An ambitious five-day event, the fest features more than 50 contemporary and classic films produced in the U.S. and South and Central America. Edward James Olmos launched the venture, and serves as artistic director. Don Guerrero is the general manager. Screenings are at Universal City Cinemas and Universal Studios.
Despite the strong Hispanic presence in the United States, Latin cinema has had no more than token support commercially. For decades, films from Mexico played in specialized movie houses in L.A., New York and other enclaves in Texas, Florida and the Southwest. An occasional film would cross over into arthouse exhibition, most notably “Like Water for Chocolate” and Argentina’s “The Official Story” — the only South American film to win the Oscar in the foreign-language category. However, the rich tradition of movies from Brazil, Argentina and Chile and emerging work from Peru and Venezuela was largely unknown.
Thursday’s screening schedule includes programs of recent features from Argentina, Mexico, Brazil and Chile. Among the selections are past Oscar submissions “La Frontera” (Chile) and “Between Pancho Villa and a Naked Woman” (Mexico), and recent successes on the fest circuit, including “Moebeus” (Argentina) and “Historias de Futbol” (Chile).
Friday’s focus is on shorts, documentaries and a 10th anniversary screening of “La Bamba.”
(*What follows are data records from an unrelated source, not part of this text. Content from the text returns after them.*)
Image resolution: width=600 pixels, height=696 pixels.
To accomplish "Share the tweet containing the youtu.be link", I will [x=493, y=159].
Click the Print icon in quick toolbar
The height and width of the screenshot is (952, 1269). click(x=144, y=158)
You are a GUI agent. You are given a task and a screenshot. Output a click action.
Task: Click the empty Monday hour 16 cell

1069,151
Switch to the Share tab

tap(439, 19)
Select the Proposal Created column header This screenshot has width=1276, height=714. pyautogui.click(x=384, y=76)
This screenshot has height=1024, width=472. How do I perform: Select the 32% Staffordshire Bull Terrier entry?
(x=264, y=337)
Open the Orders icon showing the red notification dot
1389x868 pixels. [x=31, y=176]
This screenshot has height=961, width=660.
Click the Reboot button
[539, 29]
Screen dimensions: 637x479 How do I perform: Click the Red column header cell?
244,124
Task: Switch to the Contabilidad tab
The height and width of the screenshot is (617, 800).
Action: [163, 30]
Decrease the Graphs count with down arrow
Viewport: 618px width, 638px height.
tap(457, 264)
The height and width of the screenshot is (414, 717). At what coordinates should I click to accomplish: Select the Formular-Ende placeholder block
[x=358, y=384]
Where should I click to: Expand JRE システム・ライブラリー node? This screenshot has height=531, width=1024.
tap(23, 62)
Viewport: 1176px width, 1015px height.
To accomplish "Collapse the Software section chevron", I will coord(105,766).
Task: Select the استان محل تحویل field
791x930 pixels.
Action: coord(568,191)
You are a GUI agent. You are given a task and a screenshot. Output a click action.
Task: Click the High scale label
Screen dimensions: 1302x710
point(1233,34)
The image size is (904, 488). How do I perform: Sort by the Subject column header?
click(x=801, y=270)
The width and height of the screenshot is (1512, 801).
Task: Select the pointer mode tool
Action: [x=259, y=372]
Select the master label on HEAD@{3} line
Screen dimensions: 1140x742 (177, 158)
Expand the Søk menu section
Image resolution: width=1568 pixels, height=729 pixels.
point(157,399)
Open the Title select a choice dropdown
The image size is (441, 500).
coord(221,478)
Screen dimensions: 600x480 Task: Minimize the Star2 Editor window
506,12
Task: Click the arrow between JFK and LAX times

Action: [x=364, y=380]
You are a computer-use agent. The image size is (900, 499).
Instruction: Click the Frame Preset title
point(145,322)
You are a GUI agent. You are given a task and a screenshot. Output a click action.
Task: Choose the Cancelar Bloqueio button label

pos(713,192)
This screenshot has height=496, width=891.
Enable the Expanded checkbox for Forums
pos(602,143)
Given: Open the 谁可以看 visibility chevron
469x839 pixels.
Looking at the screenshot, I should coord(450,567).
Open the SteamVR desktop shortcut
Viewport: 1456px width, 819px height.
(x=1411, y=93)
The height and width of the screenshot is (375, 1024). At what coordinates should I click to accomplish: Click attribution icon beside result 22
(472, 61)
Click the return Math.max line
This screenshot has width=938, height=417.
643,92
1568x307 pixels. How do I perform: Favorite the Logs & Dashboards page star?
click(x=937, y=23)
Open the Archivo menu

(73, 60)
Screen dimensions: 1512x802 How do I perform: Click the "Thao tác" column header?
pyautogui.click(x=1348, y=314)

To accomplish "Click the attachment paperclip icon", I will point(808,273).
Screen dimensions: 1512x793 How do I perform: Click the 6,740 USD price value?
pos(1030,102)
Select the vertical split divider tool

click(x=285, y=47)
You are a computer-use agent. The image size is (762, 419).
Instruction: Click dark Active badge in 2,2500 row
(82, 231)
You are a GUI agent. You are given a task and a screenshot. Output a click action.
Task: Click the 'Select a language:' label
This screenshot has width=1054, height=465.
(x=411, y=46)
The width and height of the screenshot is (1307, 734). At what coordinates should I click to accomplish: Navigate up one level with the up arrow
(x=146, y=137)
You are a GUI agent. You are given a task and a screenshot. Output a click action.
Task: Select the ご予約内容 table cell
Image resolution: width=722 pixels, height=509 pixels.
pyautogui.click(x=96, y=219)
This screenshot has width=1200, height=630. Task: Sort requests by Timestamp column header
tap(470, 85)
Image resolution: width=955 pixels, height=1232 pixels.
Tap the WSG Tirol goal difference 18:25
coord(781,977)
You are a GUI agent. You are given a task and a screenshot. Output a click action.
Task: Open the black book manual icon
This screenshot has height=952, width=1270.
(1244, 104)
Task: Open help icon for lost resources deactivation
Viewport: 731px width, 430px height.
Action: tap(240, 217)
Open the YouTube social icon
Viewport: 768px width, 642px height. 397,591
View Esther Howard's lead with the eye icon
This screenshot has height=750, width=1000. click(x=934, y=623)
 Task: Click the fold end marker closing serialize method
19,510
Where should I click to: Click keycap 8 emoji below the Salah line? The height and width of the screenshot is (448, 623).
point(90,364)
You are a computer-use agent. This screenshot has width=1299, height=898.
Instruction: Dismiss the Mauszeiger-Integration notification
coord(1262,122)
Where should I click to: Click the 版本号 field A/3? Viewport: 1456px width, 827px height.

Saturday includes a tribute to director Emilio Fernandez and cameraman Gabriel Figueroa, a Puerto Rican film focus and music-themed “Cachao,” directed by Andy Garcia, and “Gardel: Echos of Silence,” from Uruguay. Closing day features Mexican classics from Luis Bunuel, two of the great Cuban films — “Memories of Underdevelopment” and “Lucia” — and the closing night premiere of Arturo Ripstein’s “Deep Crimson.”